There have been plenty of jaw-dropping school dress code stories to make headlines over the years, but this next one is so out there, it's almost hard to believe. According to the parents of Juelz Trice of Pearland, Texas, an administrator at Berry Miller Junior High recently pulled their son aside to tell him he was violating school dress code — with his hair. If he didn't do something about it immediately, he'd face in-school suspension.
The unnamed administrator then posed an ultimatum.
"He came over and said, 'You have two options: You can either go to (in-school suspension) or color it in,'" Juelz told ABC 13 Eyewitness News. "Everyone was coming up to me. It was like the talk of the school that day and the day after."
Not wanting to face suspension, the seventh-grader picked the latter option, even though it felt … well, kind of wrong.
The next thing he knew, black Sharpie ink was on his scalp, filling in the spaces where he'd recently gotten a cool new design shaved into the side.
When he got home after school that day, his parents were (unsurprisingly) not pleased.
"When it first happened, I was very upset because I didn't find out until after he got off the bus and he got into the car and said, 'Look what they did to my head,'" said Juelz's mother, Angela Washington.
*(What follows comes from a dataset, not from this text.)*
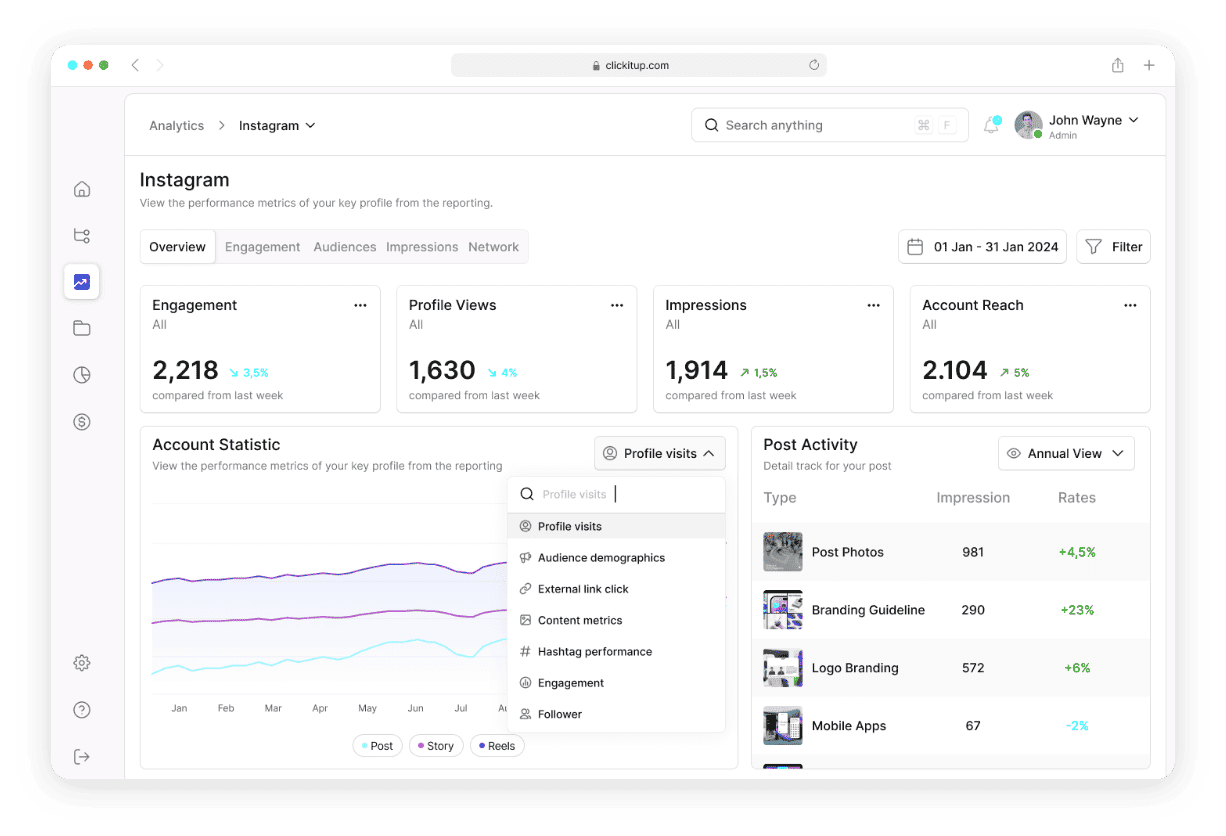Open the Engagement card three-dot menu
The width and height of the screenshot is (1226, 836).
click(x=360, y=305)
According to ABC 13, the school's dress code clearly states that "extreme hair styles such as carvings, mohawks, spikes, etc. are not allowed." But as for disciplinary action? Nowhere in the rule book does it advise to "color in the lines of a student's scalp."
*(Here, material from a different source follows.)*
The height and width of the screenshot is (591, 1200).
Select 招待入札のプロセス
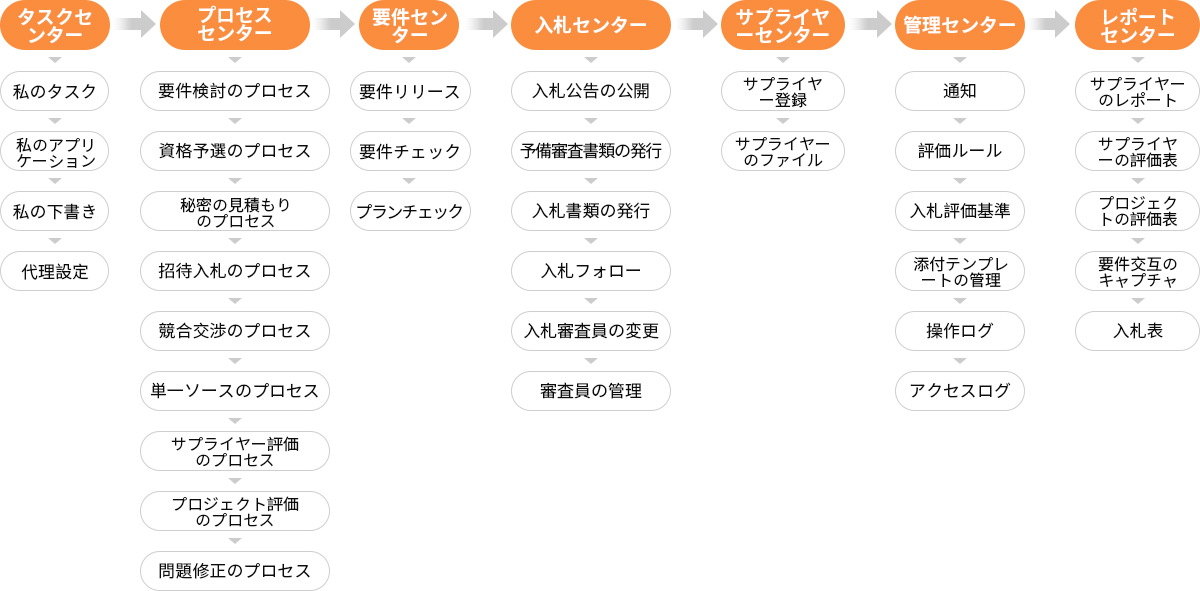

Juelz's father, Dante Trice, also pointed out that drawing on open pores with a chemical-laden marker is serious business.
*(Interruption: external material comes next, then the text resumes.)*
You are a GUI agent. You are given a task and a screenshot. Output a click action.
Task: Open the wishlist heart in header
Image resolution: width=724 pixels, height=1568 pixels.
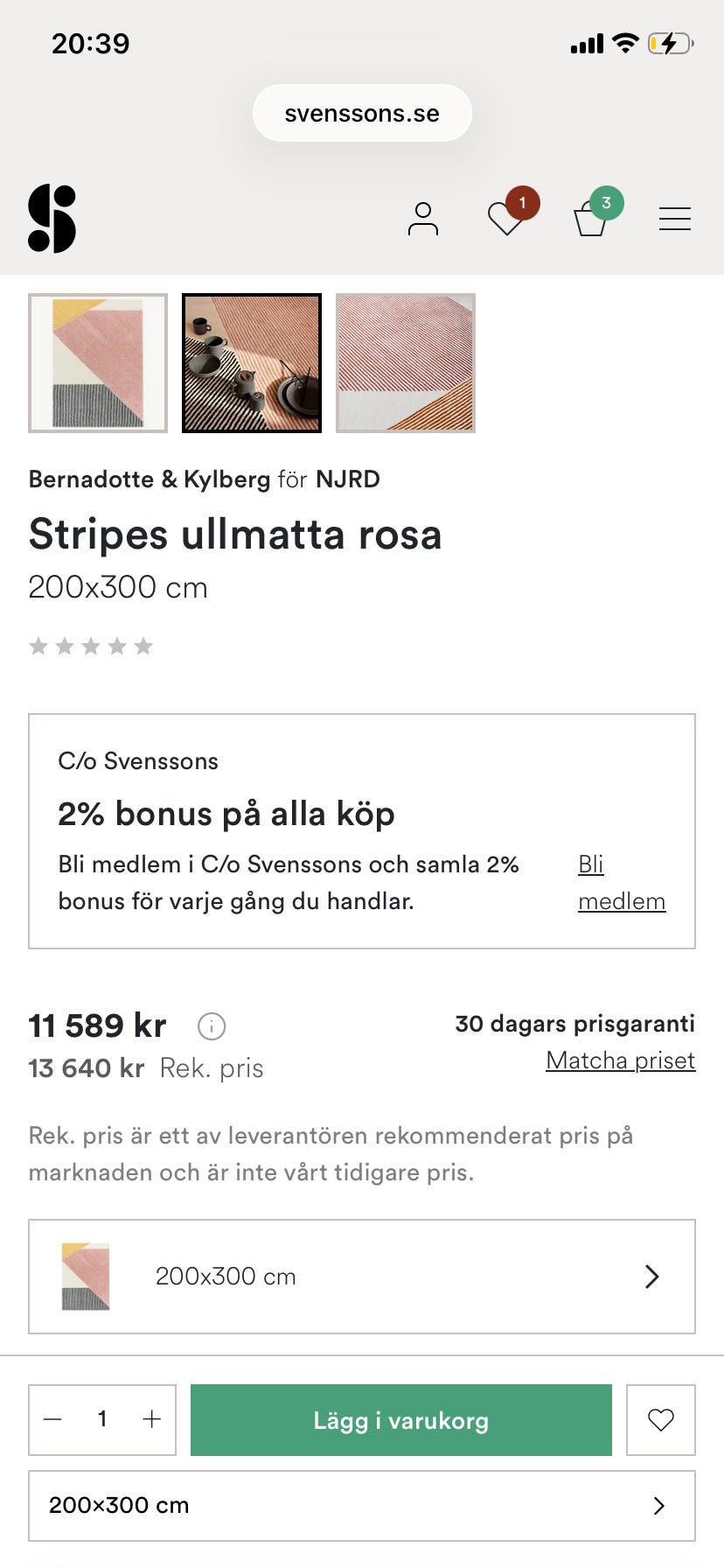click(x=505, y=219)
"It was wide open because he had just got his hair cut the day before, so it was wide open," Dante said of his son's pores. "I'm totally disappointed. Totally disappointed."
The boy's mother shared that the administrator responsible for the whole Sharpie fiasco called her personally to apologize and explain.
"They were very apologetic, but it still happened," she said. "You know, for an adult, no one should think that's the correct way to handle a situation."
In the wake of the incident, the administrator has been placed on leave, and officials say further action will be taken soon.
The parents also filed a civil rights lawsuit for damages and want the district to go through racial sensitivity training about certain haircuts, CBS 12 reports. As for Juelz? He's since returned to school and is trying to put the whole thing behind him.